Image source: Getty Images

Some people have gotten rid of cable to save money on their monthly expenses. Many TV manufacturers, including Google, provide built-in digital channels to give their customers access to free content as a perk. Google recently added 800+ free channels to its Google TV app. Could this news give you the perfect excuse to ditch cable for good?

Consumers favor streaming content

Many consumers are getting rid of cable and subscribing to streaming services to watch the movies and television shows they enjoy. But as the cost of these services rise, it can feel like the savings are nonexistent. After subscribing to several paid streaming services, you may spend more than you did when you had cable. If you relate to this, it may be time to consider using free streaming services.
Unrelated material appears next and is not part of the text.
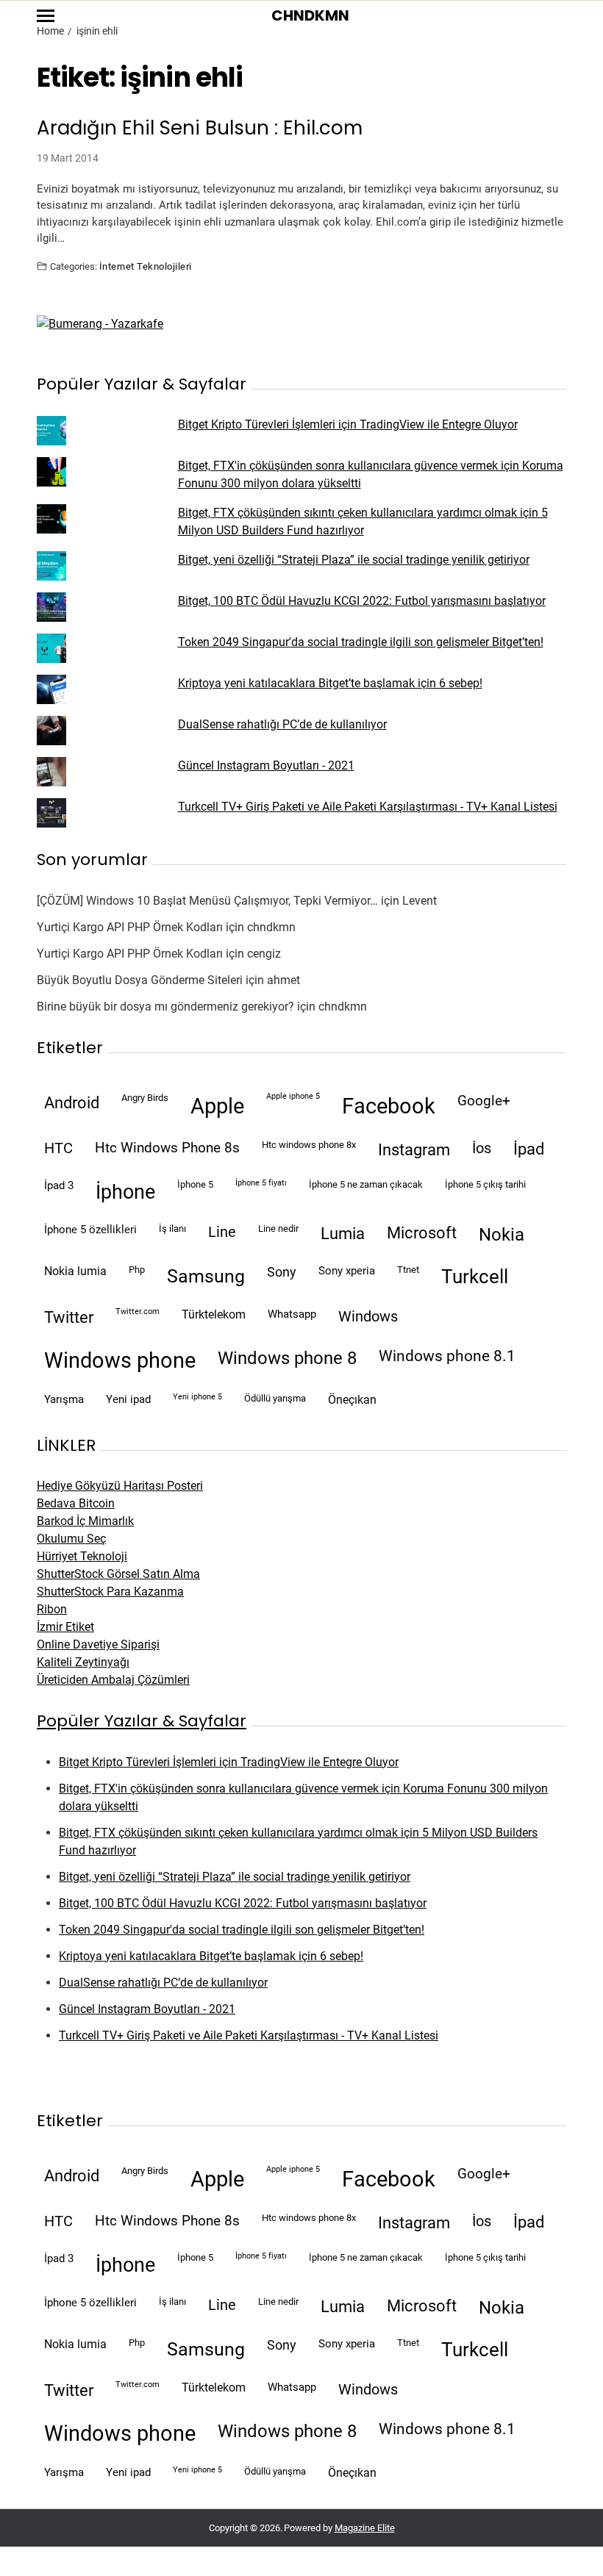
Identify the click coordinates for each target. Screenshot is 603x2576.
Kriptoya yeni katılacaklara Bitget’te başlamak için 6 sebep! (330, 683)
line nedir (278, 1228)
Google TV now offers 800+ free channels

On April 11, 2023, Google announced it would add more free channels to the Google TV app. The tech company wants to make it easier for TV watchers to find free live-streaming offerings quickly. In addition to existing free channels from Pluto TV, the brand will integrate access to free channels from Tubi, Plex, and Haystack.

These channels will be easily accessible in the Live tab. Google noted it would also launch its own free built-in channels that can be accessed without downloading or accessing an app. With the change, customers can access over 800 live channels, including NBC, ABC, CBS, and Fox.
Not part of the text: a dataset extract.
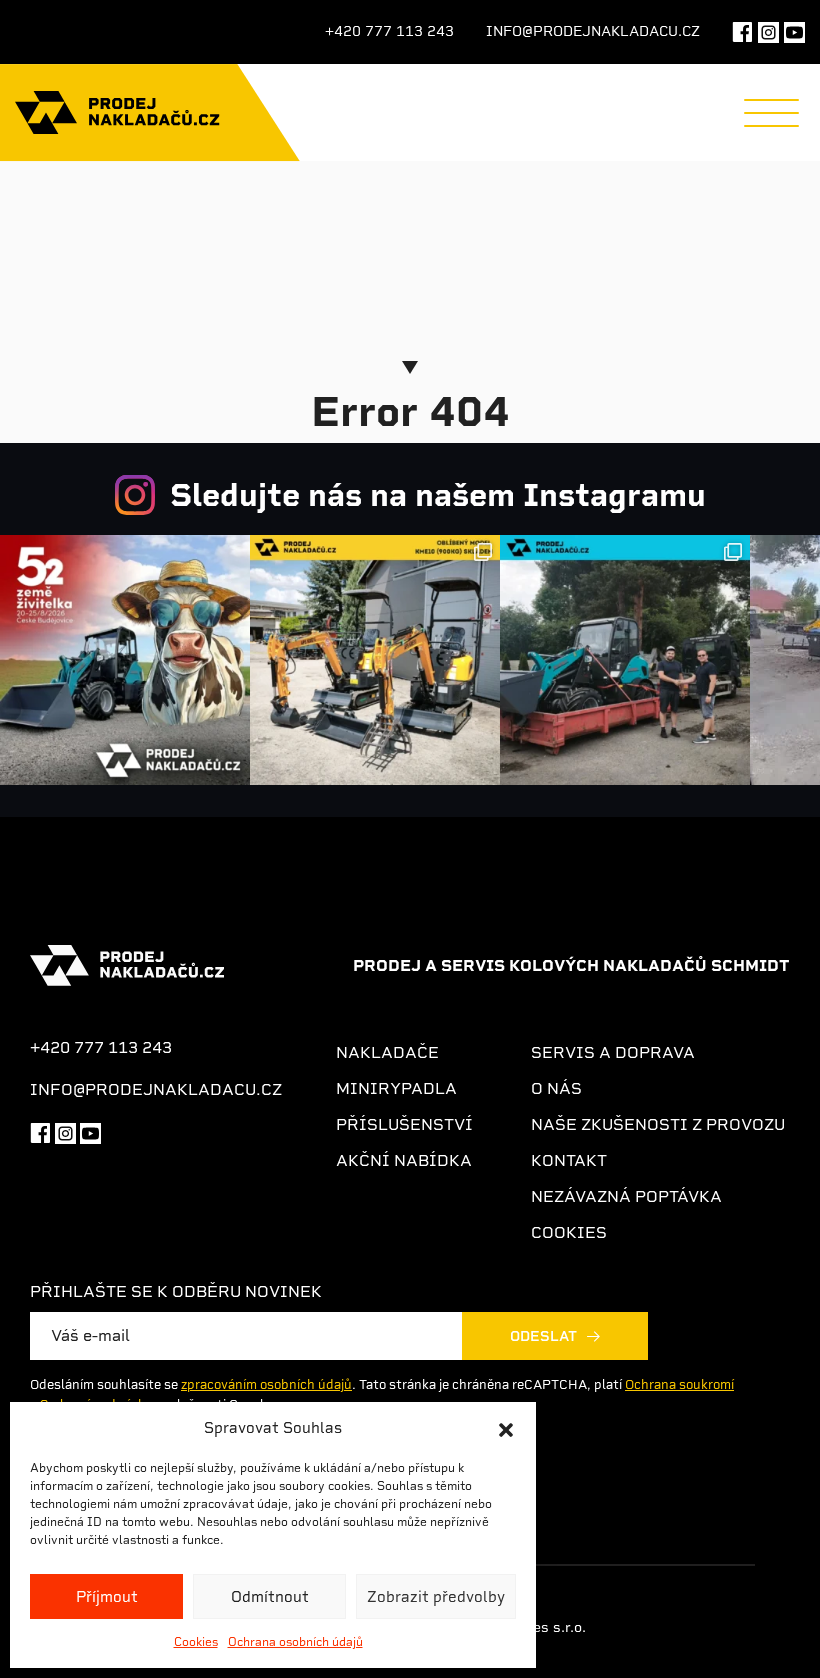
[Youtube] (90, 1131)
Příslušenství (404, 1124)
These new capabilities will make it easier for consumers to access more content free of charge. According to Google, these offerings will be available in the coming weeks. All Google TV devices in the United States, including Chromecast with Google TV and TVs with Google TV built-in, would have access to these free channels.

Four ways to save money on paid streaming services

This is likely welcome news if you enjoy streaming content and have a Google TV or use the Google TV app. With more live TV channels included, you’ll have more entertainment variety. But you likely won’t want to give up all of your paid streaming services. Here are some ways you can save money on streaming expenses.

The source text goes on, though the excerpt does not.